The 26 Bristol and Exeter Railway 4-4-0ST locomotives were broad gauge steam locomotives. They first entered service in 1855 and the last was withdrawn in 1892. The Bristol and Exeter Railway was amalgamated into the Great Western Railway on 1 January 1876.
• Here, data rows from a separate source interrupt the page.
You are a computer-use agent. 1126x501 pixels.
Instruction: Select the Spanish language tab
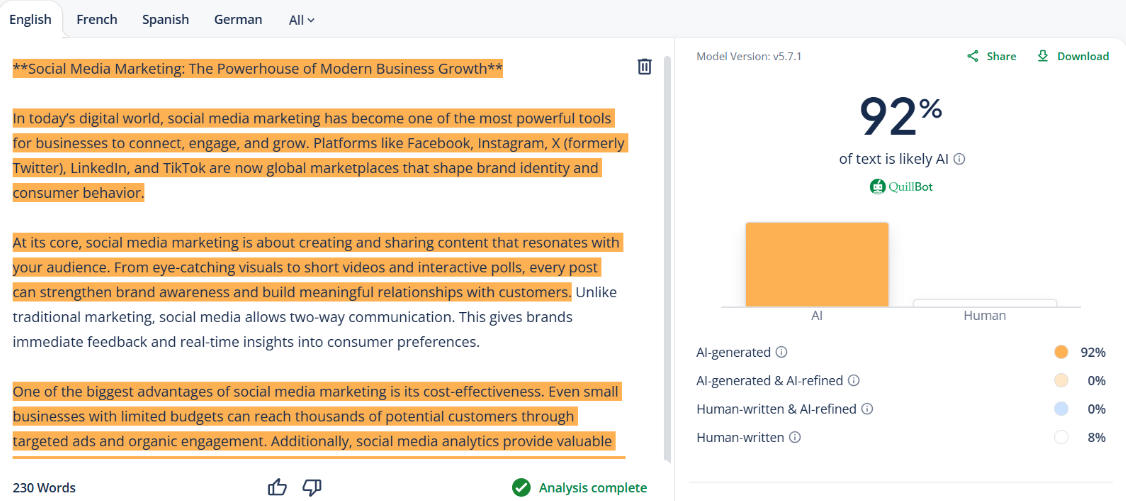165,19

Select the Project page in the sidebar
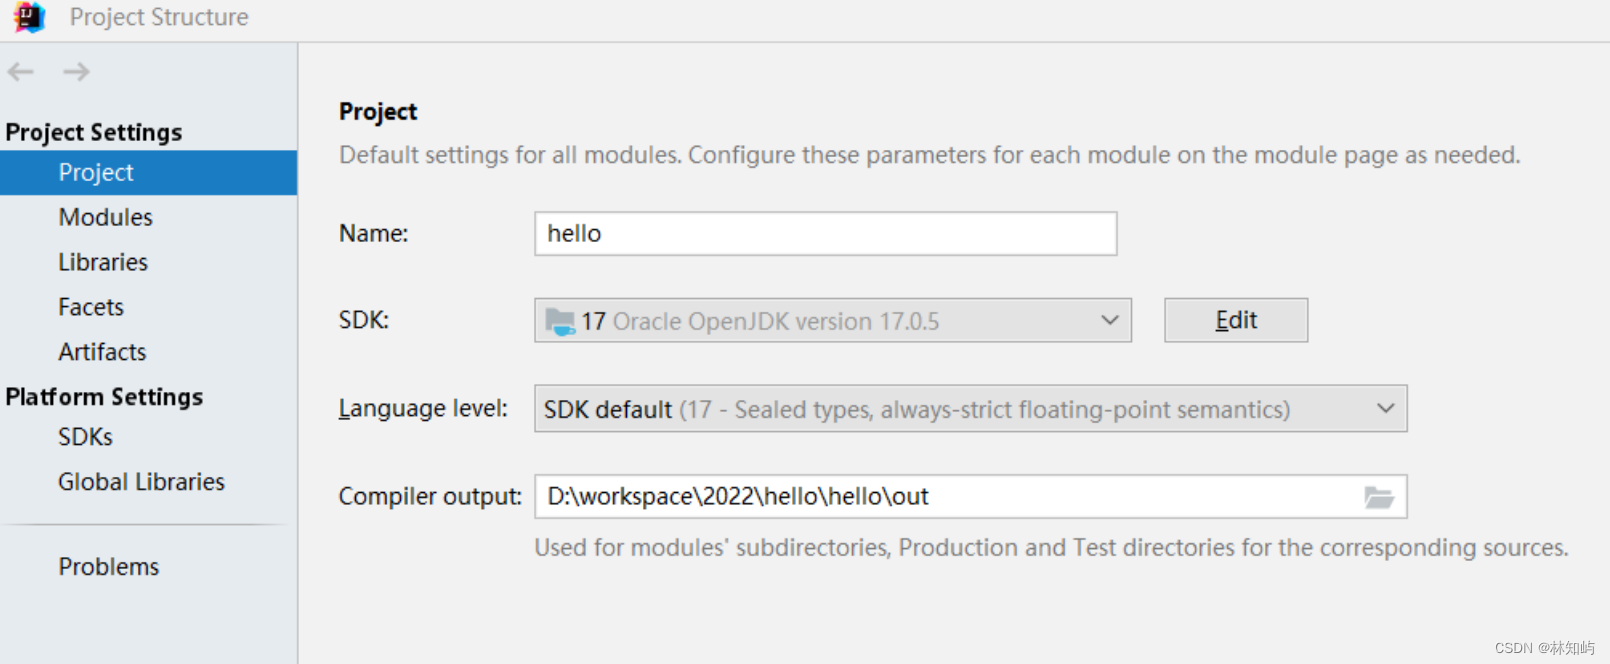click(x=95, y=172)
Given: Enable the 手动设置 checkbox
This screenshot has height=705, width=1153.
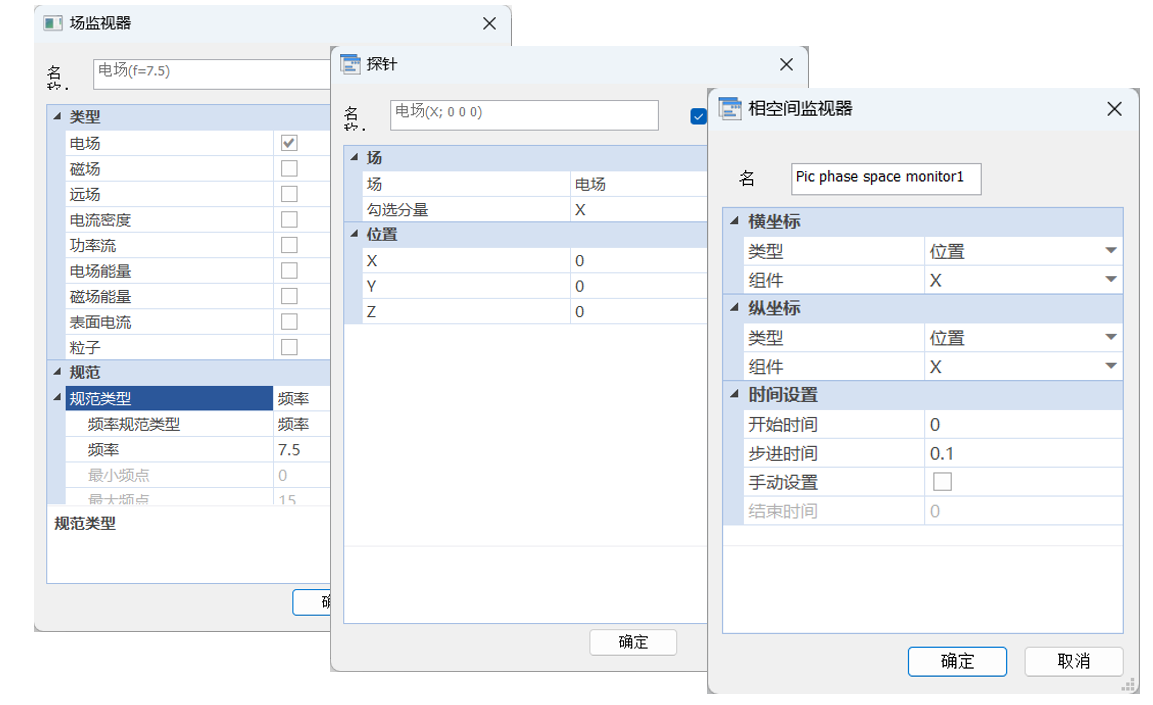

The locomotives were built in four batches, each by a different builder, with variations between them, noticeably in the size of the saddle tank.

==List of locomotives==
===1859 Rothwell locomotives===
Five locomotives built by Rothwell and Company with 1100 impgal gallon saddle tanks and 18 ft 4 in wheelbase.
- 47 (1855–1879) GWR No. 2028
- 48 (1855–1879) GWR No. 2029
- 49 (1855–1884) GWR No. 2030
- 50 (1855–1884) GWR No. 2031
- 51 (1855–1882) GWR No. 2032
- 52 (1855–1880) GWR No. 2033

===1862 Beyer, Peacock locomotives===
Four locomotives built by Beyer Peacock with 1280 impgal saddle tanks and 19 ft 5+1/2 in wheelbase.
- 61 (1862–1884) GWR No. 2034
- 62 (1862–1886) GWR No. 2035
- 63 (1862–1880) GWR No. 2036
- 64 (1862–1886) GWR No. 2037

===1867 Vulcan Foundry locomotives===
Ten locomotives built by the Vulcan Foundry with 1280 impgal saddle tanks and 19 ft 5+1/2 in wheelbase, the same as the Beyer, Peacock locomotives built five years earlier.
- 65 (1867–1880) GWR No. 2038
- 66 (1867–1892) GWR No. 2039
- 67 (1867–1888) GWR No. 2040
- 68 (1867–1880) GWR No. 2041
- 69 (1867–1892) GWR No. 2042
- 70 (1867–1888) GWR No. 2043
- 71 (1867–1882) GWR No. 2044
- 72 (1867–1892) GWR No. 2045
- 73 (1867–1889) GWR No, 2046
- 74 (1867–1892) GWR No. 2047

===1872 Avonside locomotives===
Six locomotives built by the Avonside Engine Company with 1440 impgal saddle tanks and 18 ft 4 in wheelbase.
- 85 (1872–1892) GWR No. 2048
- 86 (1872–1892) GWR No. 2049
- 87 (1873–1892) GWR No. 2050
- 88 (1873–1890) GWR No. 2051
- 89 (1873–1892) GWR No. 2052
- 90 (1873–1892) GWR No. 2053

No. 2051 was withdrawn following a fatal collision at Norton Fitzwarren railway station in Somerset while working a special ocean mail train from Plymouth on 11 November 1890.